Em cinco anos à frente do Banco Master, Daniel Vorcaro transformou uma instituição de segunda linha em um dos maiores conglomerados financeiros do país. Os ativos saltaram de R$ 3,7 bilhões para R$ 82 bilhões entre 2019 e 2024 — alta de 2.123%.
O crescimento vertiginoso, contudo, foi construído sobre bases fraudulentas: CDBs com juros acima do mercado e carteiras de crédito fictícias simulavam uma solidez que não existia.
A farsa chegou ao fim em novembro de 2025, quando o Banco Central liquidou a instituição e a Polícia Federal prendeu Vorcaro pela primeira vez no âmbito da Operação Compliance Zero.
Quando Vorcaro assumiu o controle do então Banco Máxima, em outubro de 2019, a instituição ocupava a 90ª posição no ranking de ativos entre as financeiras brasileiras. Cinco anos depois, o conglomerado havia escalado para o 23º lugar — à frente do Banco Regional de Brasília (BRB), que era o 39º em 2019 com R$ 16,7 bilhões e fechou 2024 na 29ª posição, com R$ 61,3 bilhões.

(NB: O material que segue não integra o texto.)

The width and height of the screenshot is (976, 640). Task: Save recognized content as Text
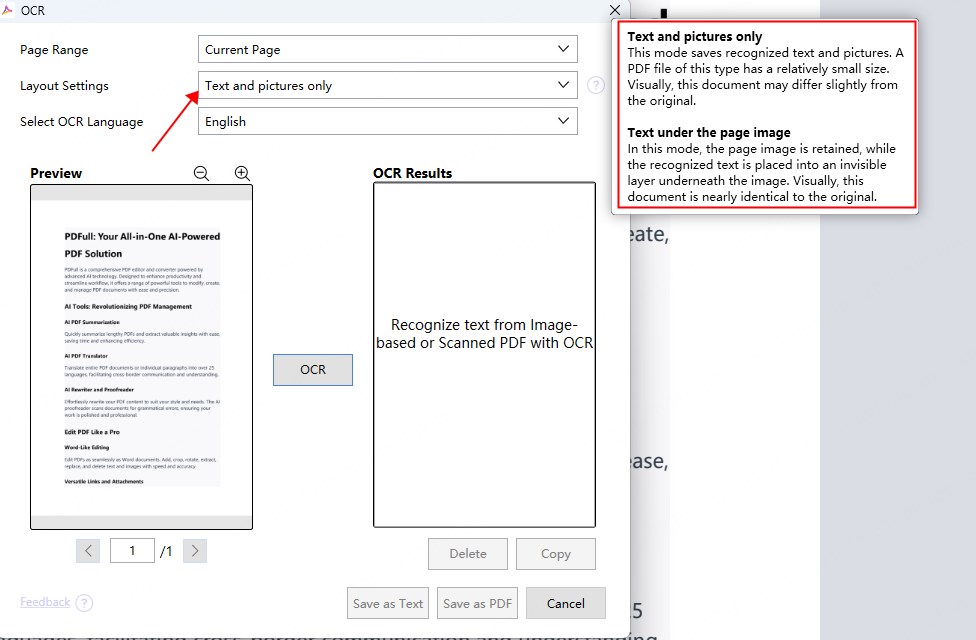tap(387, 602)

O crescimento foi uniforme em todos os indicadores. Os títulos e valores mobiliários (TVMs) saltaram de R$ 792 milhões para R$ 32,1 bilhões — alta de 3.950% —, colocando o Master na 16ª posição nacional nessa categoria. As operações de crédito foram de R$ 768 milhões para R$ 16,8 bilhões (+2.089%), e os depósitos de terceiros passaram de R$ 2,6 bilhões para R$ 59,9 bilhões, equivalentes a 77,5% do passivo total de R$ 77,3 bilhões.

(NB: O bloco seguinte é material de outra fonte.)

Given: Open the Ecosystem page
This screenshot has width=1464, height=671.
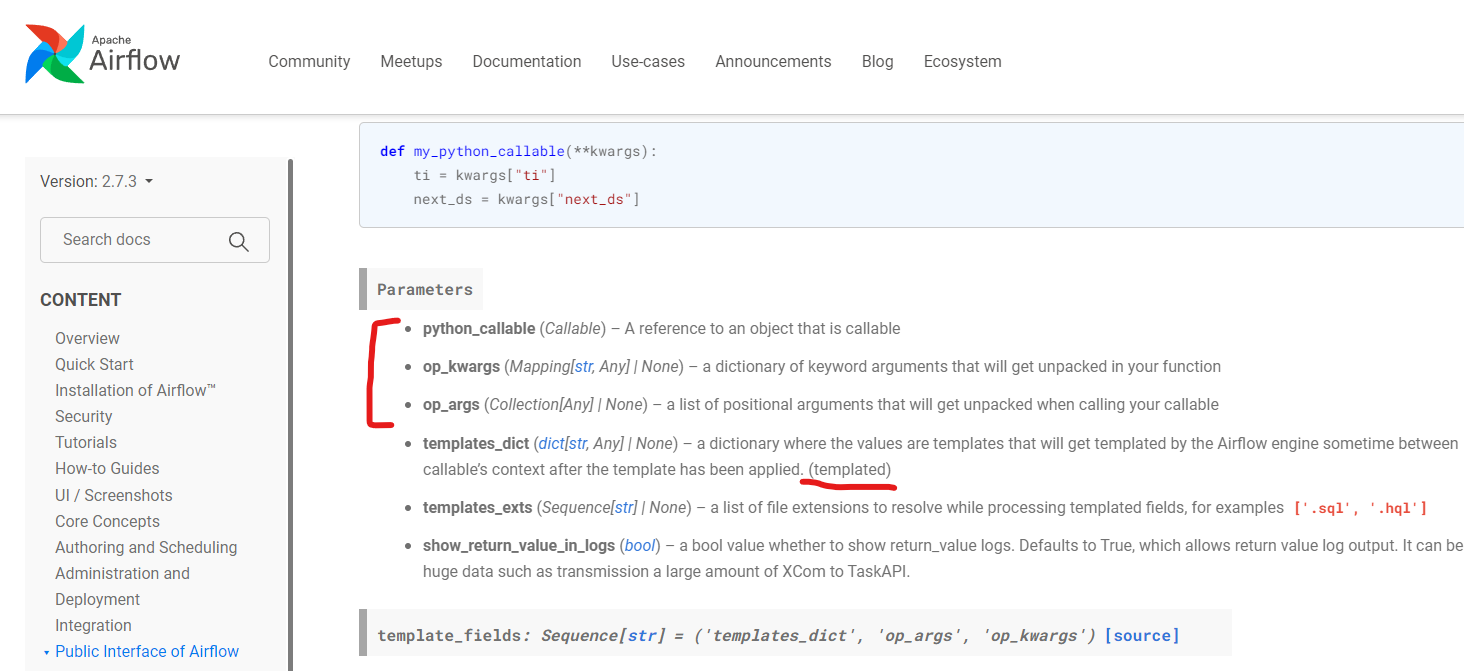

Em termos de resultado, a virada foi igualmente expressiva. O banco encerrou 2018, último ano antes de Vorcaro, com prejuízo de R$ 13,2 milhões. Em 2024, registrou lucro líquido de R$ 567 milhões — o 20º maior do país e mais do dobro do BRB no mesmo período (R$ 227 milhões).
As demonstrações financeiras mostram que o perfil da instituição mudou radicalmente: de um banco com baixo volume operacional para um dos maiores captadores do mercado. Os documentos internos, porém, já apontavam irregularidades antes mesmo do escândalo vir a público. As operações de crédito que ajudaram a inflar os ativos eram, em parte, fictícias: documentos do próprio BRB identificaram, ainda durante a negociação de compra, que contratos cedidos por Vorcaro não tinham averbação verificável nos órgãos pagadores. Quando o banco de Brasília tentou auditar as carteiras adquiridas, o Master respondeu com reuniões canceladas em série e cartas formais ignoradas — comportamento registrado formalmente como ‘constantes remarcações e recusas’.
Em novembro de 2025, a Polícia Federal deflagrou a primeira fase da Operação Compliance Zero com mandados contra a cúpula do banco. A Justiça também determinou o afastamento do presidente do BRB, Paulo Henrique Costa, suspeito de ter injetado bilhões no Master em operações fraudulentas.
Em janeiro de 2026, nova fase da operação autorizou o bloqueio de R$ 5,7 bilhões em bens e valores, além de 15 mandados de busca e apreensão em endereços ligados a Vorcaro e familiares — carros de luxo e dinheiro em espécie estavam entre os itens apreendidos.
A fase mais recente, em março de 2026, revelou uma estrutura de coerção batizada de A Turma — uma milícia privada que monitorava e intimidava adversários e jornalistas. Servidores do Banco Central foram alvos por atuar como consultores privados de Vorcaro em troca de propina.
O STF determinou o bloqueio de até R$ 22 bilhões em bens, Vorcaro foi preso novamente e está em negociação de delação premiada. O grupo responderá por gestão temerária, lavagem de dinheiro, corrupção ativa e passiva, e obstrução de justiça.
A dimensão financeira do esquema vai além dos balanços: a Receita Federal rastreou R$ 18,1 bilhões movimentados por Vorcaro em contas próprias ao longo de dez anos, com parte dos recursos direcionada a um fundo suspeito de lavagem ligado ao PCC.